**Input material:**
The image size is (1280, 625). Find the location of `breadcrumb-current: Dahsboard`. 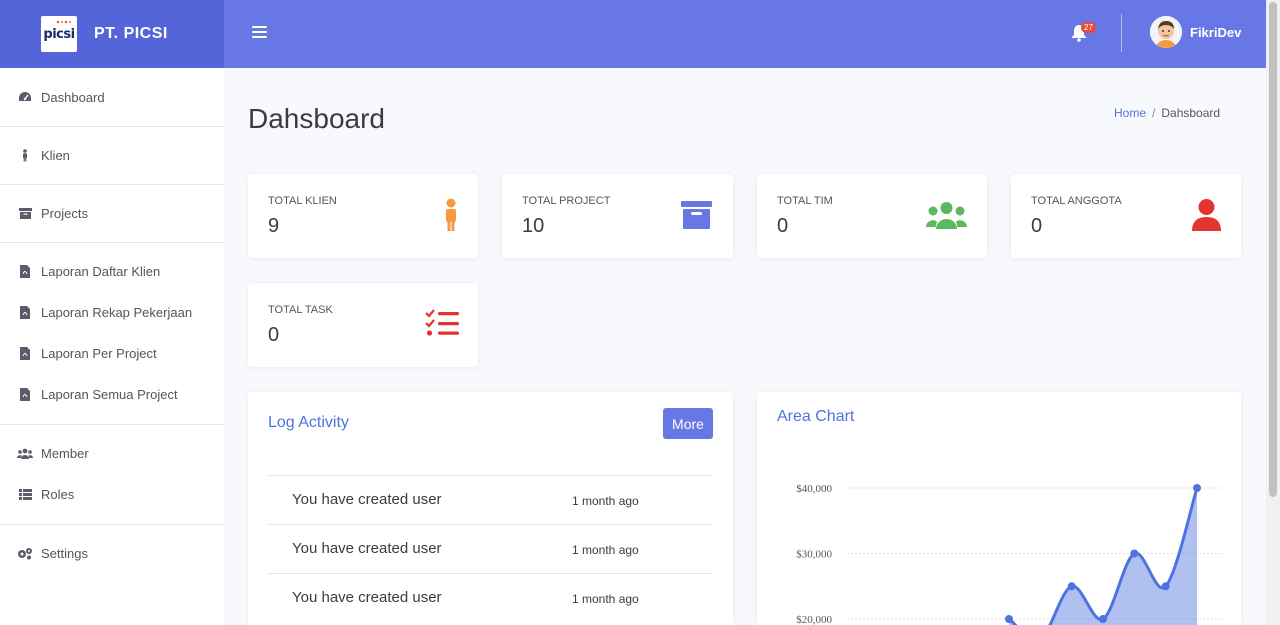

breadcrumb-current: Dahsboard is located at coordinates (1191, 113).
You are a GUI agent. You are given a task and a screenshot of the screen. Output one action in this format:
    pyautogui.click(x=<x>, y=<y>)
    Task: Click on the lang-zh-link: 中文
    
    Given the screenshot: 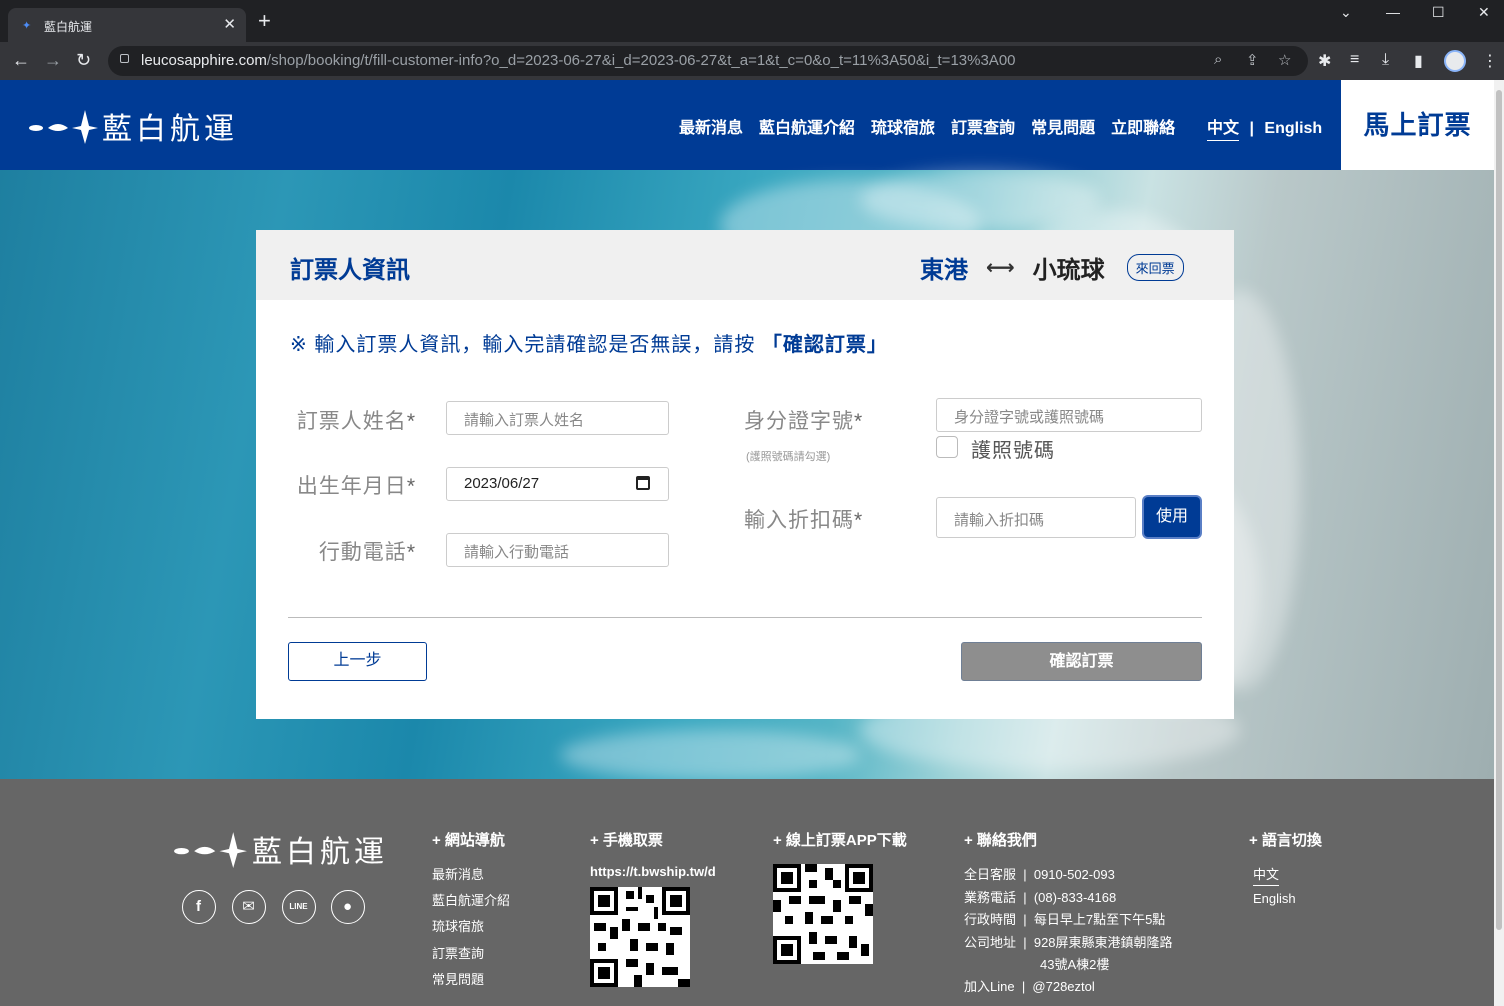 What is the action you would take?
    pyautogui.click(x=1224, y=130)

**Assignment:**
Return the lines from the start of the rows through the line containing "breadcrumb-current: Dahsboard is", both ends included, reproducing them unchanged but with the pictures left out.

**Exercise output:**
The image size is (1280, 625). Find the location of `breadcrumb-current: Dahsboard`. 

breadcrumb-current: Dahsboard is located at coordinates (1191, 113).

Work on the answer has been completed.